Anton Bruckner: Sinfonie Nr. 9 in d-Moll WAB 109 (IV. Satz in der vervollständigten Fassung von Gerd Schaller)
»Ich hab’ auf Erden meine Schuldigkeit getan; ich tat, was ich konnte, und nur eines möchte ich mir noch wünschen: Wär’s mir doch vergönnt, meine 9. Sinfonie zu vollenden!« Die Erfüllung dieses frommen Wunsches erlebte Bruckner jedoch nicht mehr, denn er starb, ohne den vierten Satz fertiggestellt zu haben. Und doch: Insbesondere das Fehlen dieses Satzes umgibt die Sinfonie mit einem ganz eigenen Nimbus.
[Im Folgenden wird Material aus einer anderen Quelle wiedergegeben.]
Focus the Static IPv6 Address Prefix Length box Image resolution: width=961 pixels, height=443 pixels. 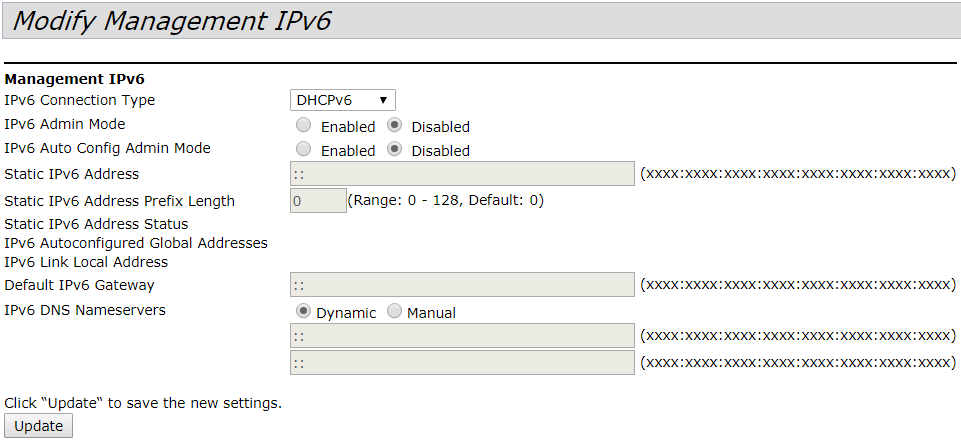point(318,200)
Denn das Werk, das Bruckner »dem lieben Gott« widmete, endet mit einem Adagio, wie es feierlicher kaum sein könnte: Elegische Tubeneinsätze und Zitate aus seinen sakralen und sinfonischen Werken machen gerade diesen Satz zu einer im Pianissimo verklingenden Rückschau auf ein musikalisch erfülltes Leben.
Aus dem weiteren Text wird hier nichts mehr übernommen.